Incluso sectores de la clase media, inicialmente aliviados por la promesa de “orden”, miraron para otro lado ante las primeras desapariciones, creyendo que solo afectaban a “guerrilleros”. Esta amplia red de complicidades activas y pasivas explica por qué el régimen pudo perpetuarse tanto tiempo, pero también revela que la responsabilidad histórica no recae únicamente en los uniformados. La dictadura fue un proyecto colectivo de las elites argentinas, donde cada grupo sacrificó ética en nombre de sus intereses, hasta que la derrota en Malvinas hizo insostenible la farsa.

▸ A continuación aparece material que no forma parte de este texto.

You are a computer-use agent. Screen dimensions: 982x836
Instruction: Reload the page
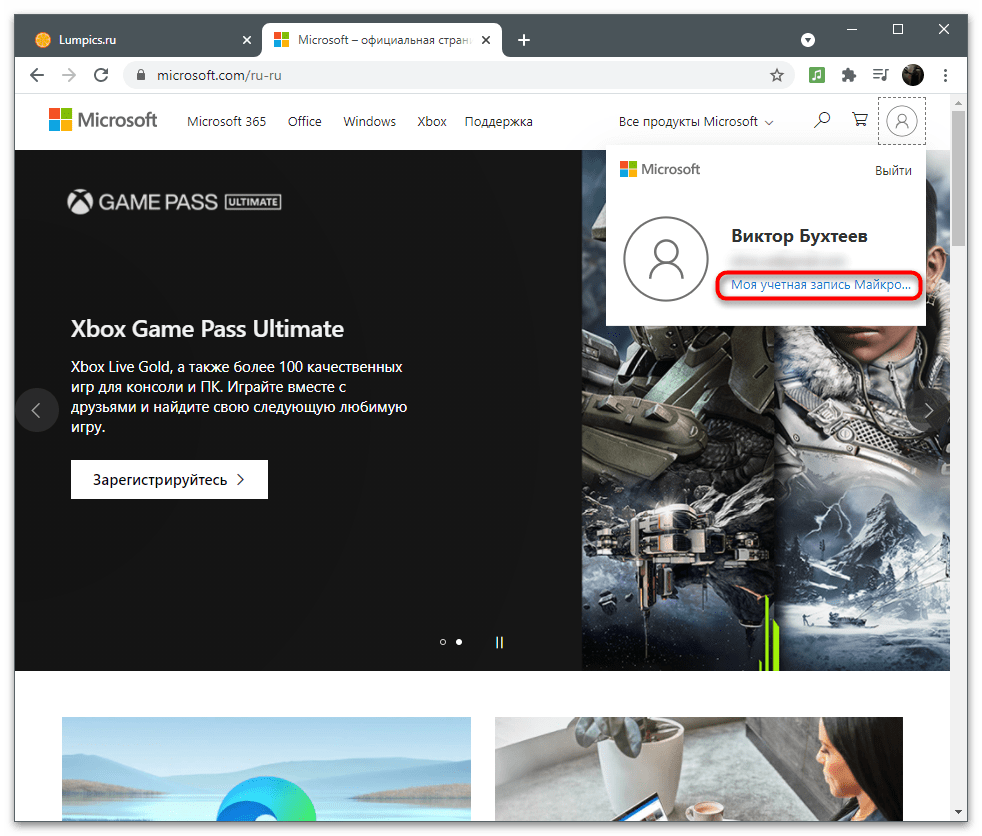pos(100,75)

Las Secuelas del Terrorismo de Estado en la Democracia
La transición a la democracia en 1983 no marcó el fin instantáneo del miedo ni de las estructuras represivas. Los primeros años de Alfonsín estuvieron marcados por la tensión entre el impulso de enjuiciar a los culpables y las presiones de un poder militar que aún no se reconocía derrotado. Los levantamientos carapintadas y las leyes de Obediencia Debida y Punto Final demostraron que, aunque sin el poder absoluto de antes, las Fuerzas Armadas seguían siendo un actor capaz de chantajear al sistema político.

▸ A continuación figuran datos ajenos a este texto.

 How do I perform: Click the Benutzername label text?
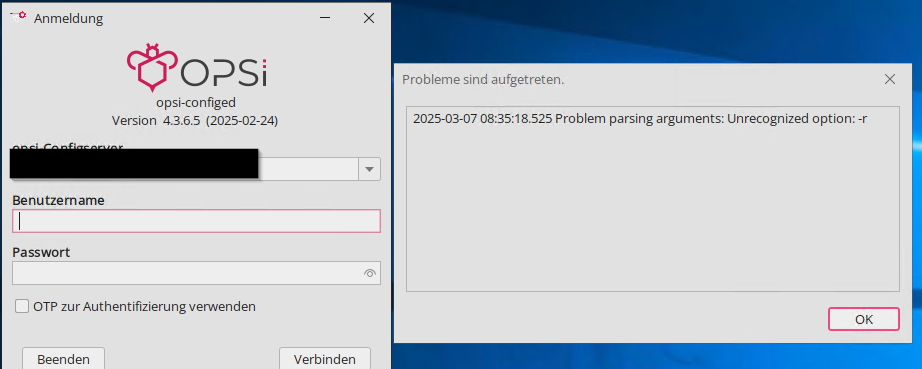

A nivel social, el trauma de lo vivido generó fenómenos contradictorios: por un lado, el Nunca Más y el Juicio a las Juntas abrieron un camino ejemplar en materia de derechos humanos; por otro, sectores de la sociedad preferían “volver página”, como si la democracia fuera suficiente cura para heridas tan profundas.
Las víctimas directas—sobrevivientes de centros clandestinos, familiares de desaparecidos, hijos apropiados—enfrentaron el desafío de reconstruir sus vidas en un país que oscilaba entre la memoria y el olvido. Muchos exiliados retornaron a una patria irreconocible, donde vecinos que antes callaban ahora preguntaban “¿dónde estuviste?” con curiosidad incómoda.

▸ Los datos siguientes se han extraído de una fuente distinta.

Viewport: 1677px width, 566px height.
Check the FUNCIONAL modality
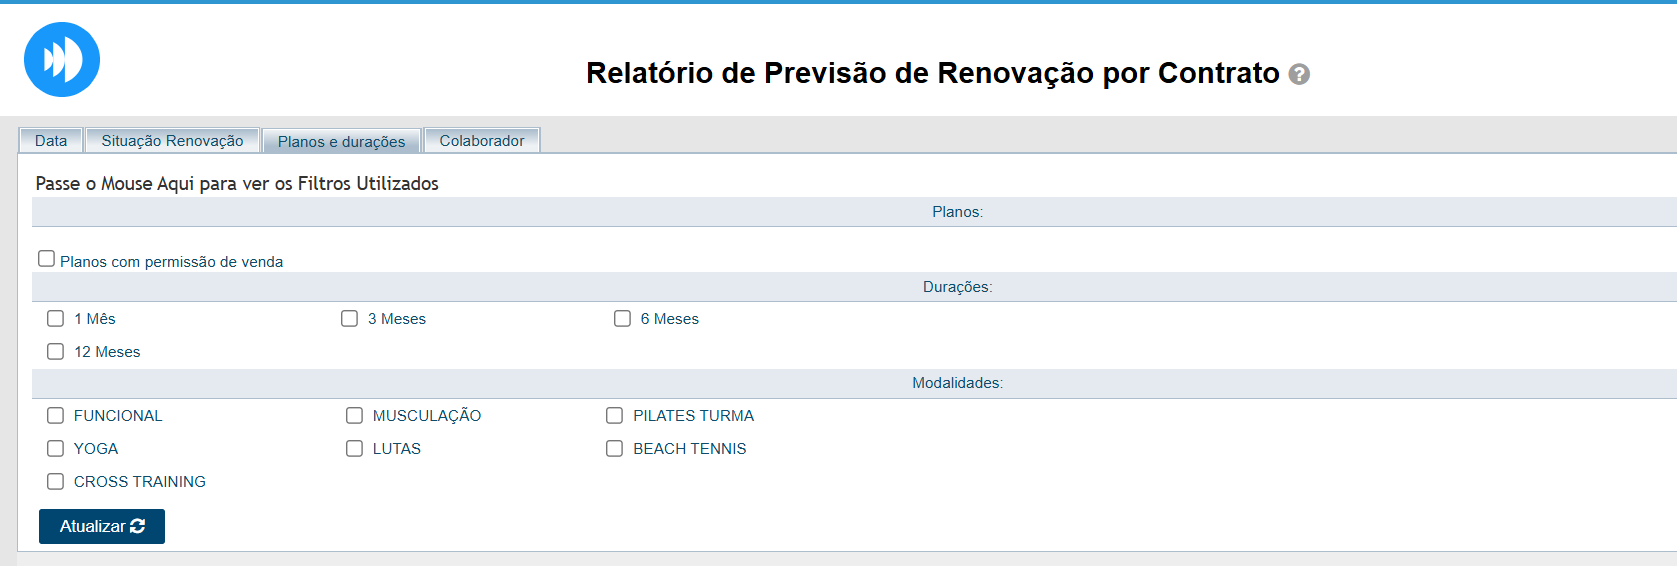(x=56, y=416)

En el plano cultural, el destape post-dictadura fue tanto una liberación como un síntoma de lo reprimido: de pronto todo se podía decir, pero ¿cómo hablar de lo indecible? La censura había desaparecido como política de Estado, pero persistía en formas más sutiles, como la estigmatización de los que “no superaban el pasado” o la frivolización mediática del dolor.
Treinta años después, Argentina sigue procesando ese legado. Los juicios por delitos de lesa humanidad avanzan, pero lentamente; las marchas por memoria, verdad y justicia mantienen viva la demanda ética; y cada nuevo intento de negacionismo o revisionismo histórico reabre debates inconclusos. Lo que la dictadura no pudo prever es que su mayor fracaso fue semántico: quisieron borrar palabras como “solidaridad” o “utopía”, y hoy esas palabras resuenan con más fuerza que nunca.
El terror buscó aniquilar no solo personas, sino la posibilidad misma de imaginar un futuro distinto. Y sin embargo, aquí está la Argentina, con sus contradicciones y dolores, pero también con esa terquedad colectiva que hace imposible matar del todo la esperanza.